We’d heard a lot about Wilpena, and the Flinders Ranges National Park. We were going to love it. Everyone said how beautiful it was. Again, it was one of those cases that we often find we like the places we’ve had no expectations of more.
As Jarrad drove along, I asked the kids “What book should we listen to? Fiction or non-fiction?” I after Lucy had done her phonogram quiz, and Peter and Susan had done their maths facts quizzes.
“I don’t care,” Peter shrugged, and Susan shouted, “Fiction!”
“OK,” I got ready to offer them two or three audio books to choose from, as usual. “Septemus Heape,” Susan requested.
“Harry Potter,” countered Peter. “The Otter Who Wanted To Know,” Lucy put in.
“Harry Potter,” Jarrad ruled, and put it on without entering in to further discussion.
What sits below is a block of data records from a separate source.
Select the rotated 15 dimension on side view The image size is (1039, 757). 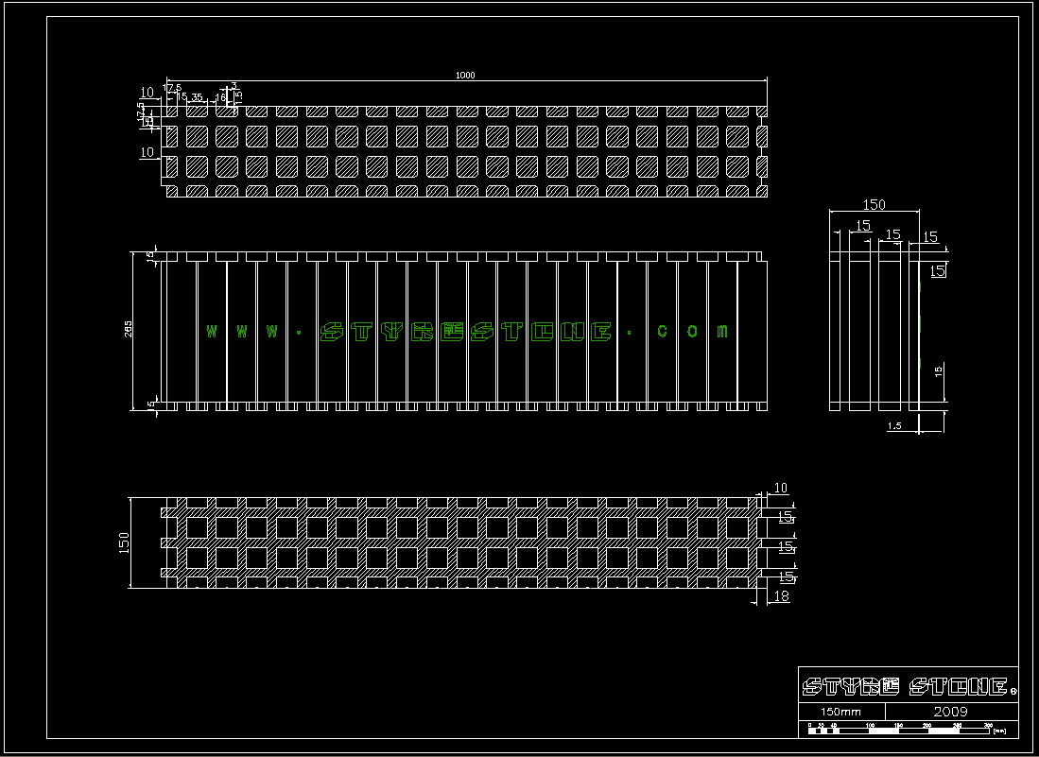938,370
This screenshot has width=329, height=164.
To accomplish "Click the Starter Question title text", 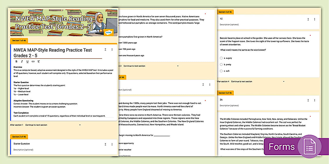I will click(x=22, y=143).
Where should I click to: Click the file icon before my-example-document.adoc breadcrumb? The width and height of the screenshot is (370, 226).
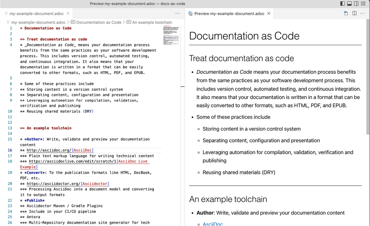(9, 22)
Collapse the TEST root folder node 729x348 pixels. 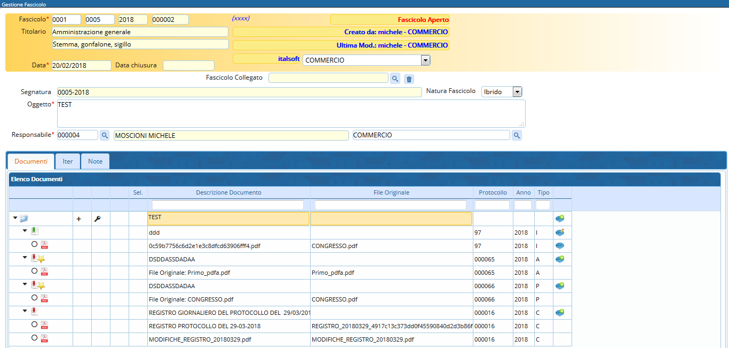tap(15, 218)
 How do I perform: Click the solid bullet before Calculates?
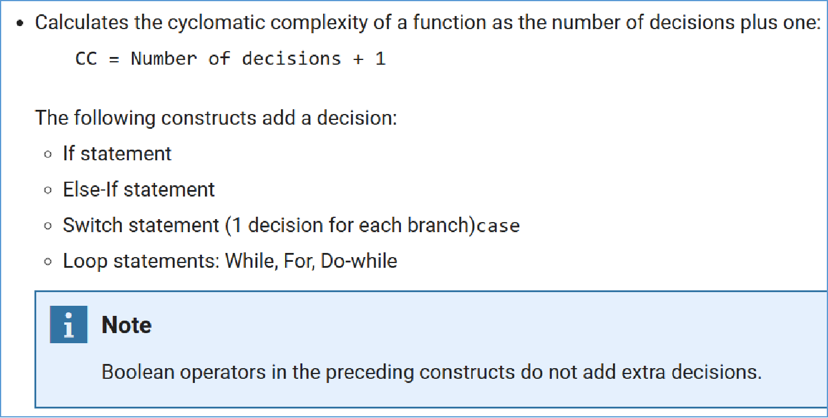coord(21,24)
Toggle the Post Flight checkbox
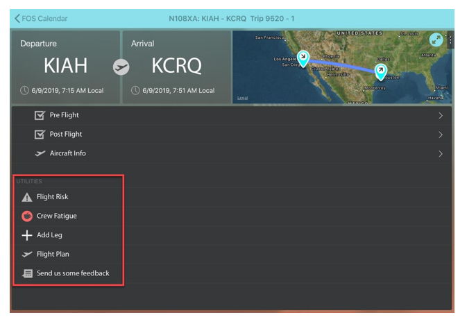Screen dimensions: 476x317 [x=40, y=134]
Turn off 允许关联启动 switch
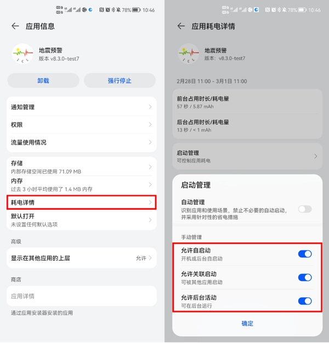This screenshot has width=329, height=343. (x=305, y=278)
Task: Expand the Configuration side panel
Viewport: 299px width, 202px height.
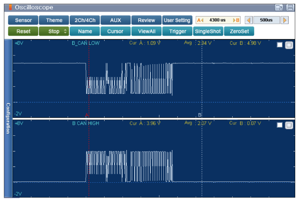Action: pyautogui.click(x=8, y=119)
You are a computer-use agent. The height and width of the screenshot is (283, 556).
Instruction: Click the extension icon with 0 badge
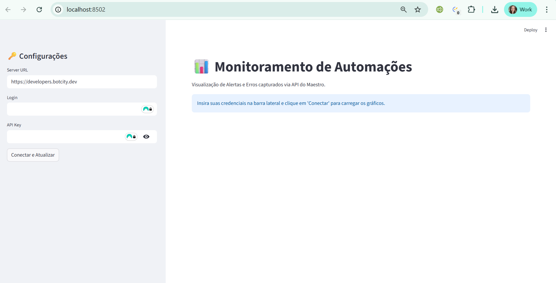[x=455, y=10]
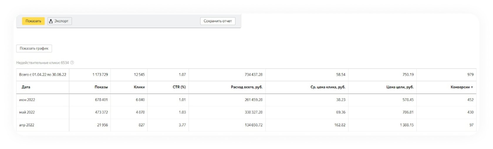Screen dimensions: 493x149
Task: Select the май 2022 row
Action: tap(246, 112)
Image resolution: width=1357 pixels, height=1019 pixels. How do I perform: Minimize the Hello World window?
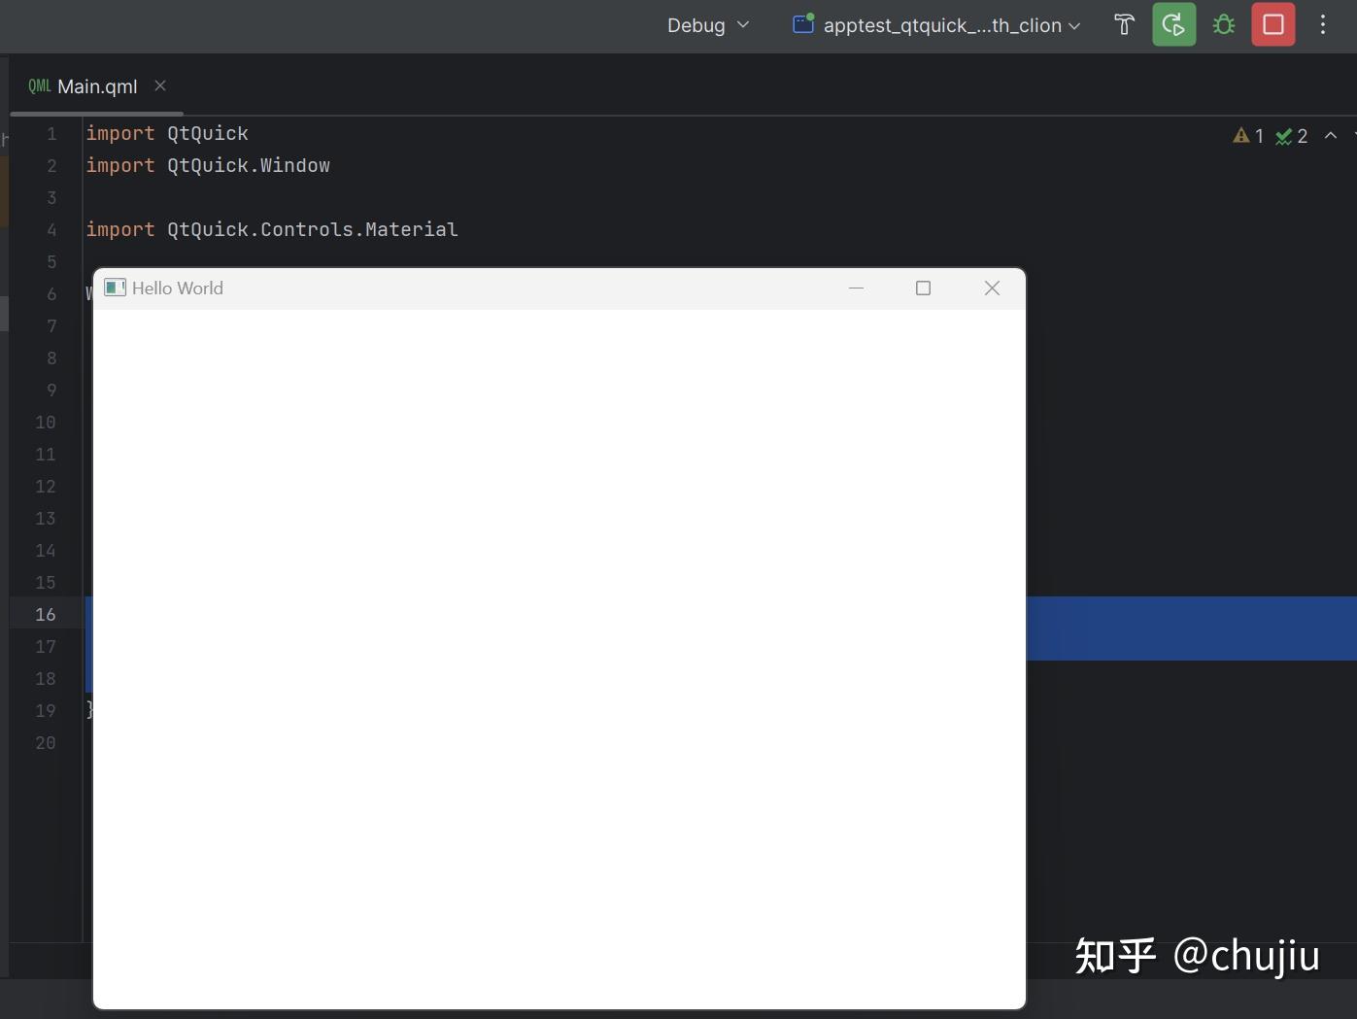coord(856,288)
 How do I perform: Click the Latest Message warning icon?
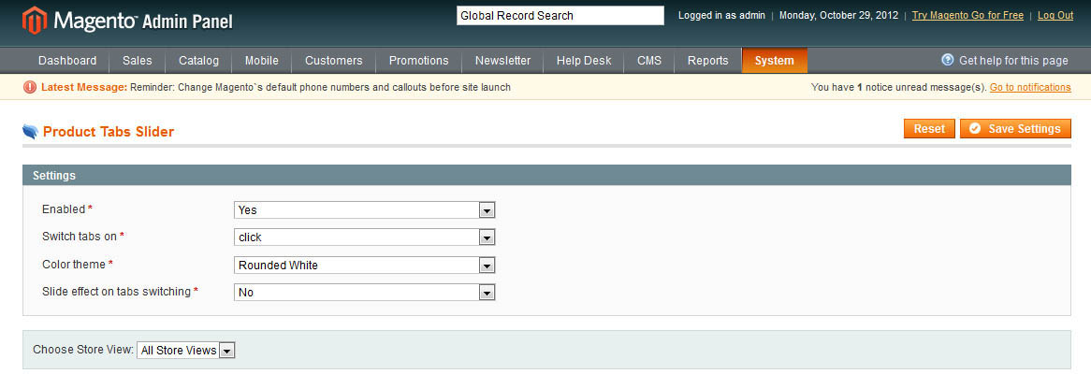click(x=30, y=87)
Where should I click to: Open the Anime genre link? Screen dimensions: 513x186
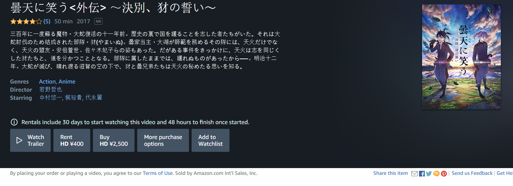(x=67, y=82)
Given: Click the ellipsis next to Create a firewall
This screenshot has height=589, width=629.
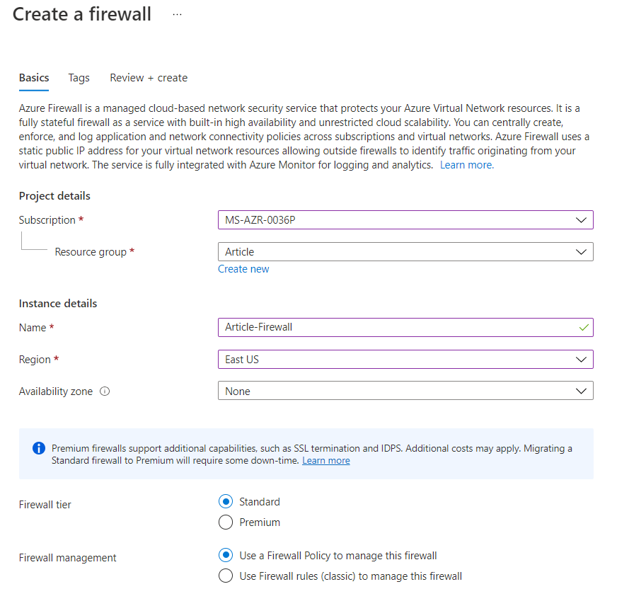Looking at the screenshot, I should click(177, 15).
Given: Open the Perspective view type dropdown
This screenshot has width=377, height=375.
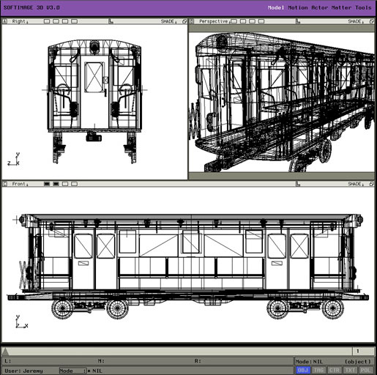Looking at the screenshot, I should click(x=214, y=21).
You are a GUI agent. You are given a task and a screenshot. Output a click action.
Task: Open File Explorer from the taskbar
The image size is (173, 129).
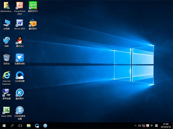[x=29, y=126]
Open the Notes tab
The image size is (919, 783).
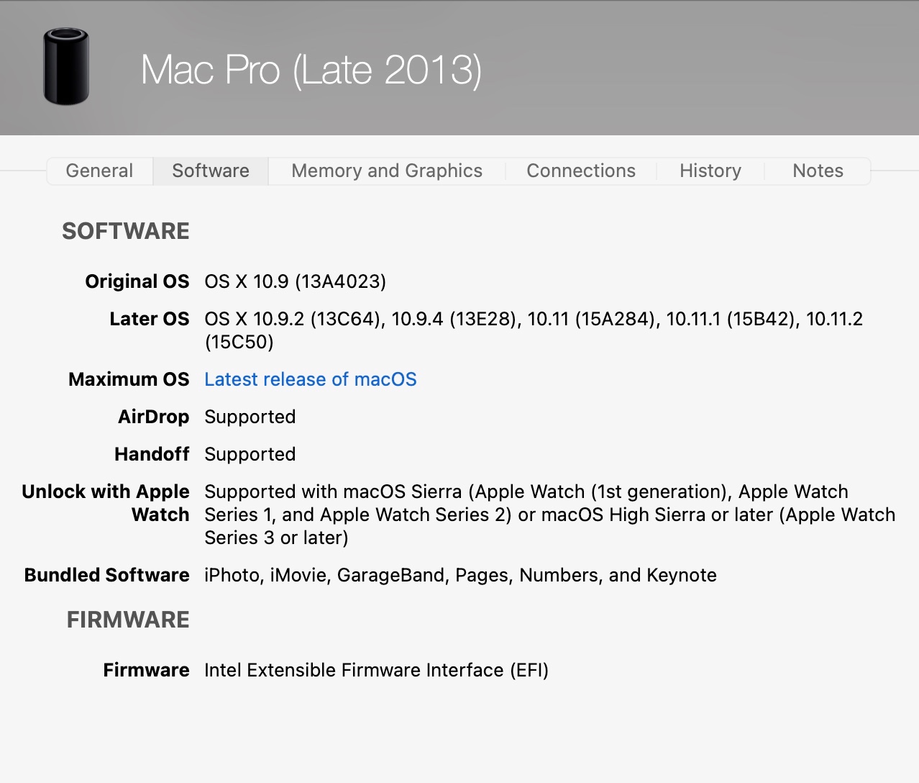pyautogui.click(x=818, y=171)
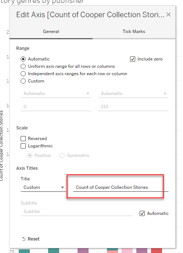
Task: Click the range end value 213 field
Action: [133, 107]
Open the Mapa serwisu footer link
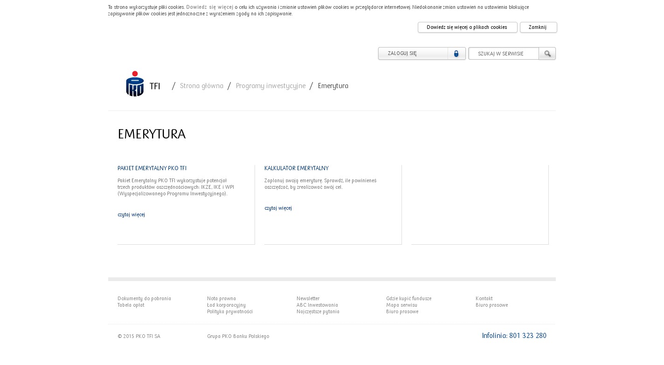 click(x=401, y=305)
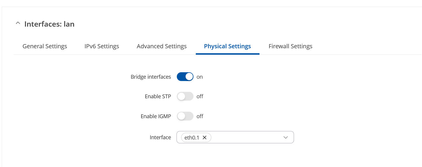Click the "off" text beside Enable IGMP

[x=200, y=116]
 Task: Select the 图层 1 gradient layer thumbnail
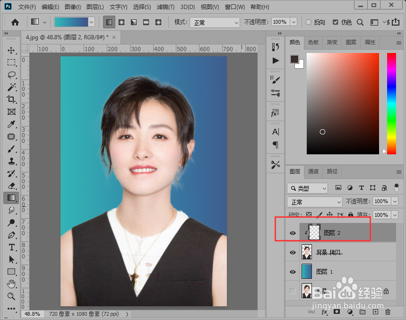pyautogui.click(x=306, y=271)
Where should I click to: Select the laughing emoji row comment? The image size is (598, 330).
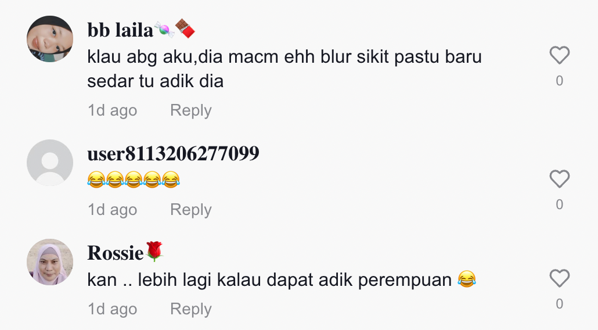[x=134, y=180]
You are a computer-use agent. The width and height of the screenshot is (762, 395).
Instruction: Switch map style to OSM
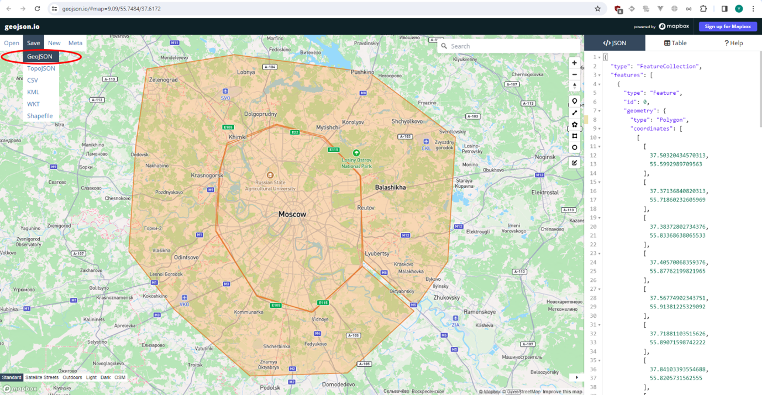[x=120, y=378]
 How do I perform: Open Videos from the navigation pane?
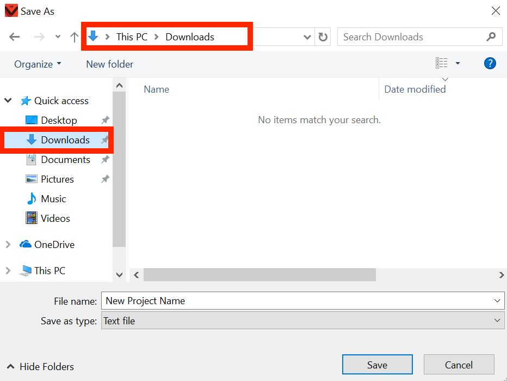pyautogui.click(x=54, y=218)
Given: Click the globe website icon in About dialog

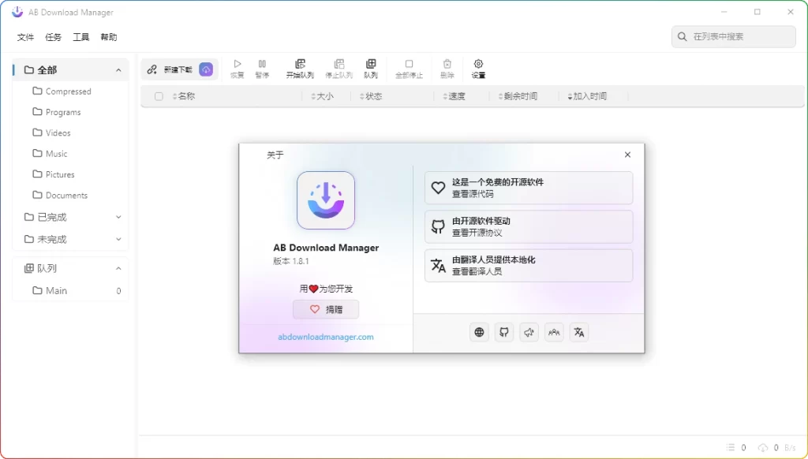Looking at the screenshot, I should click(479, 332).
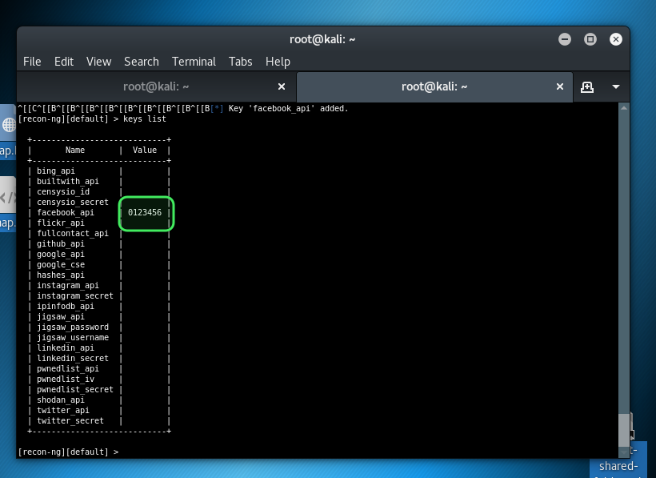The image size is (656, 478).
Task: Open the Help menu
Action: (278, 62)
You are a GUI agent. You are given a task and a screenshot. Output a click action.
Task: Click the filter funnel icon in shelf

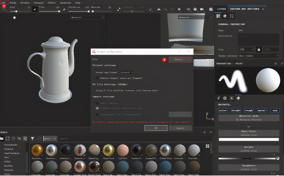(x=33, y=138)
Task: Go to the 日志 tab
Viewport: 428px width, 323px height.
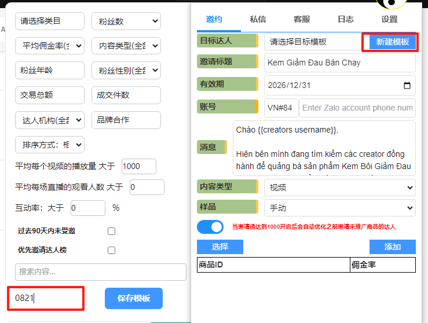Action: [345, 19]
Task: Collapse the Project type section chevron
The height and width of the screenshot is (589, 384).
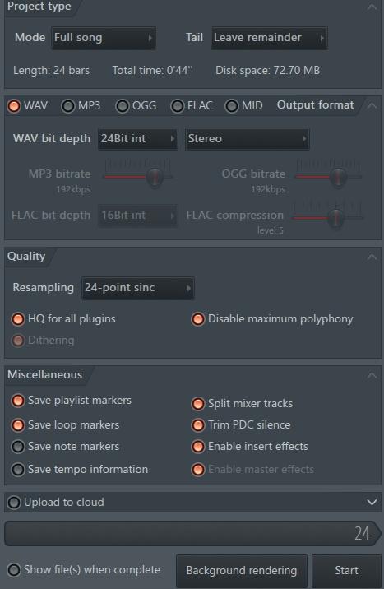Action: [x=372, y=7]
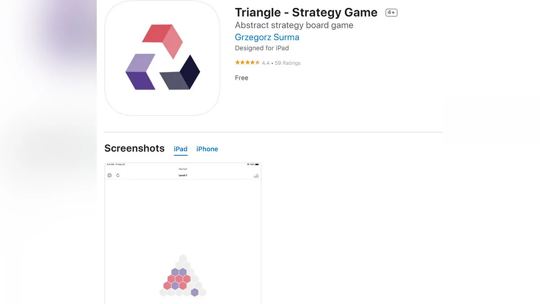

Travel with kids is a lot easier with an audiobook to listen to in the car.
As we headed on the road towards Wilpena, Jarrad pulled over suddenly, “There was an emu, with lots of little chicks!” We piled out of the car, walking along the side of the road looking for the emus. I held Edmund, who kept putting his finger to his lips saying “Shhh” very loudly. Wherever this emu and chicks had been, it was long gone and we couldn’t find it.
We reached Wilpena as the misty rain set in. A private business had set up a cafe and shop at Wilpena, within the national park, and also served as a point to pay park entry fee, bush camping or book in to the private campervan park.
We paid our $12 park entry fee, and asked about bush camp sites and walks. “Oh, there’s only really this one walk, or maybe this one that you’d want to do with kids.”
She highlighted them on the map. I groaned inwardly. I don’t usually see any reason not to do something because of the kids. Sure, Edmund and Lucy might need a little help sometimes, but they are just as capable as us. Probably more so, as they are fit and energetic. Travelling with a toddler is not the limiting experience some people imagine!
“And camping?” I asked.
“Oh, there are a few bush camp sites within the park. They’re here,” and she again highlighted them on the map. “It’s $12 a person for the bush camping.”
I choked, staring at her in disbelief. “A person? For bush camping?” She nodded. “Don’t worry, we’ll stay somewhere out of the park.”
We left, deciding very quickly that Wilpena and the National Park there were definitely not worth $72 a night … to park somewhere without any facilities at all, not even water or a long drop toilet. We found out later that she’d probably given us the wrong information and it was $12 per vehicle, but we were really irritated about it and decided to leave anyway. We figure, though, that those sort of charges are designed to keep kids away.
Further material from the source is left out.